> YOUR INSTRUCTIONS:
Where a record contains an image, leave the image out and print the rest exactly.

> DATA SUPPLIED:
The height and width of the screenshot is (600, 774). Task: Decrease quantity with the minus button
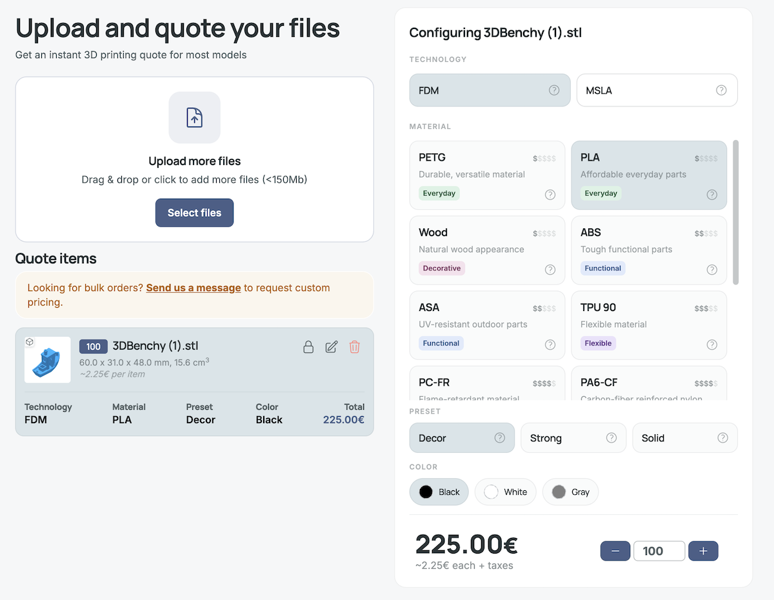point(615,551)
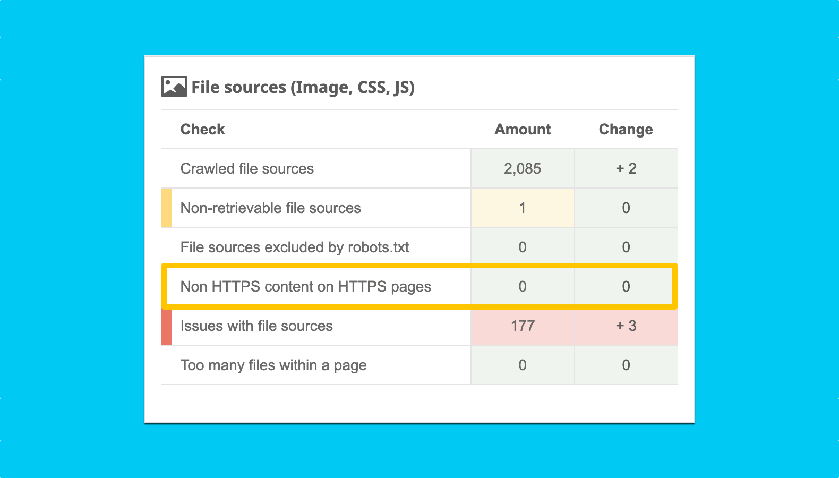The height and width of the screenshot is (478, 839).
Task: Open the Non-retrievable file sources check
Action: tap(270, 208)
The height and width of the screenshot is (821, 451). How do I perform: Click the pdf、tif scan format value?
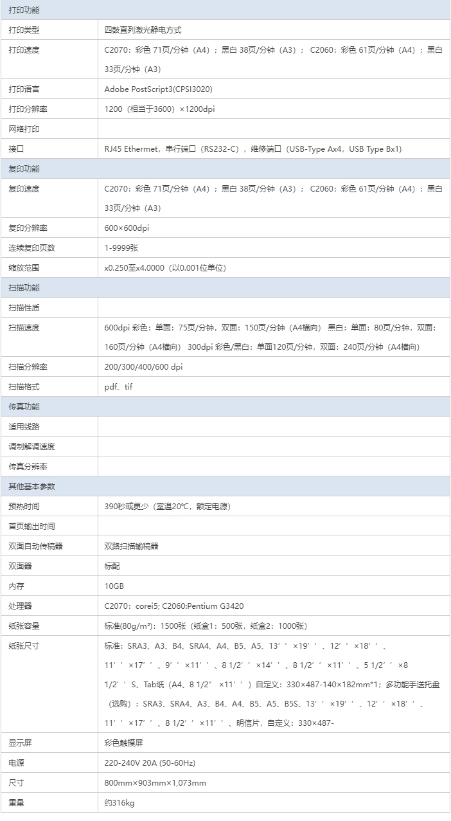pyautogui.click(x=119, y=387)
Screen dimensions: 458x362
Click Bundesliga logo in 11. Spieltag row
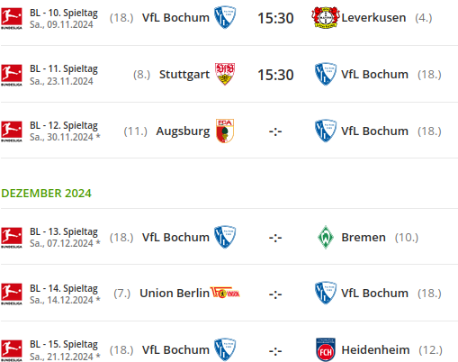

> SOLUTION TO THIS PROBLEM:
The height and width of the screenshot is (600, 774). Task: Decrease quantity with the minus button
point(615,551)
The height and width of the screenshot is (478, 839).
Task: Open the Non-retrievable file sources check
Action: tap(270, 208)
The height and width of the screenshot is (821, 451). How do I perform: Click the pdf、tif scan format value?
pyautogui.click(x=119, y=387)
Screen dimensions: 458x362
Click Bundesliga logo in 11. Spieltag row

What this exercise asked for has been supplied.